Any application that can understand RDF/OWL can correctly interpret the meaning of any content that is marked up with RDF/OWL metadata. If a news article that mentions "Paris" many times is marked up with RDF/OWL metadata then any app that can understand that metadata can for example, correctly determine that the article is about the place Paris, Texas, not the place Paris, France, and not the person Paris Hilton either. The application doesn't have to do any fancy natural language processing to know this. Even a relatively "dumb" application that has no ability to do natural language processing can still make sense of a document if it can at least understand RDF/OWL.
So how does this explicit semantic markup in the form of RDF/OWL metadata get into the document in the first place? Well it could have been added automatically by some other software app that did natural language processing on it, or it could have resulted from newspaper editors and/or even readers categorizing and/or tagging the document with tags for places, people, etc. in a manner not unlike how they tag content in services like Flickr today.
The main point here is that adding the semantic metadata does not require
the apps that create or consume consume the content to understand natural language, nor does it require people to be XML coders -- even regular end-users can help to define
the semantics of content by simply tagging it.
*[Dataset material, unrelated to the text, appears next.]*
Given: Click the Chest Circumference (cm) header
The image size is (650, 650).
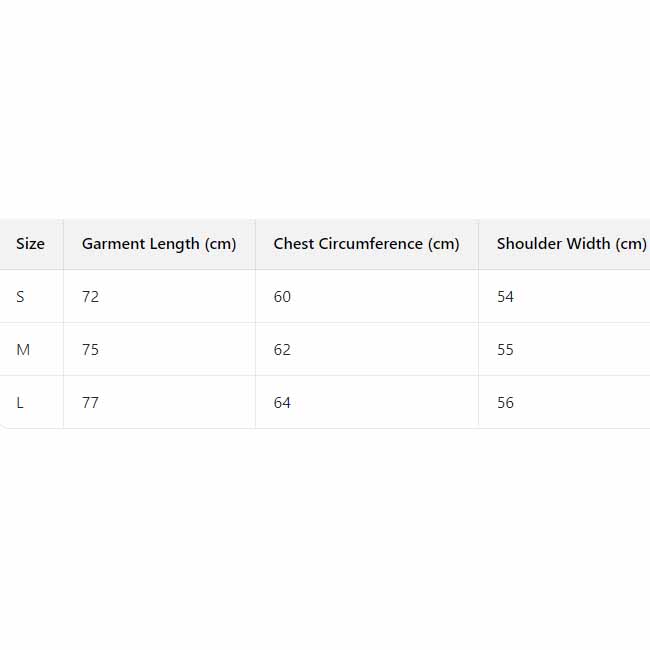Looking at the screenshot, I should [x=366, y=244].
The Semantic Web provides a much
richer and more expressive framework for doing this than is currently available in Web 2.0 "tags," but it's not that far off either.
The Semantic Web can enhance word-level understanding and processing of text in many ways, but note that it is not limited only to word-level applications. The Semantic Web provides a way to make any information more understandable to other applications -- including data records in databases, documents on the desktop and the Web, enterprise data, photos, videos, music, and even Web services and software code.
Simple Examples of Semantics
For example, today there is a big problem in integrating data across applications. In the enterprise for example, one application might define a record called a "Customer" while another might call that concept by the term "Client." If a user then searches for "Customers" they won't necessarily also find records for Clients. But using the Semantic Web the data records for Customers and Clients can be mapped together so that applications can treat them as equivalent. Any search for one will return the other as well. Not only can records be mapped to each other, but also the fields of those records can be mapped together. For instance, the Customer record might have a field named "Referred by" while the Client record might have a field called "Introduced by" -- these can be mapped together as well.
A similar example could apply to a consumer use-case -- for example shopping: different stores describe the same product differently -- with different terms. In one store a laptop is called a "laptop computer" and in another it is called a "portable computer," while another calls it a "desktop replacement." A search for any of these terms should return products that use any of these. Within a single commerce site this is not so hard, but what about searching across many commerce sites (which isn't really even that easy to do at all today...)? If different commerce sites used the same underlying semantic metadata definitions to markup their various products, then users could search across their products with less trial-and-error, and they would get better results.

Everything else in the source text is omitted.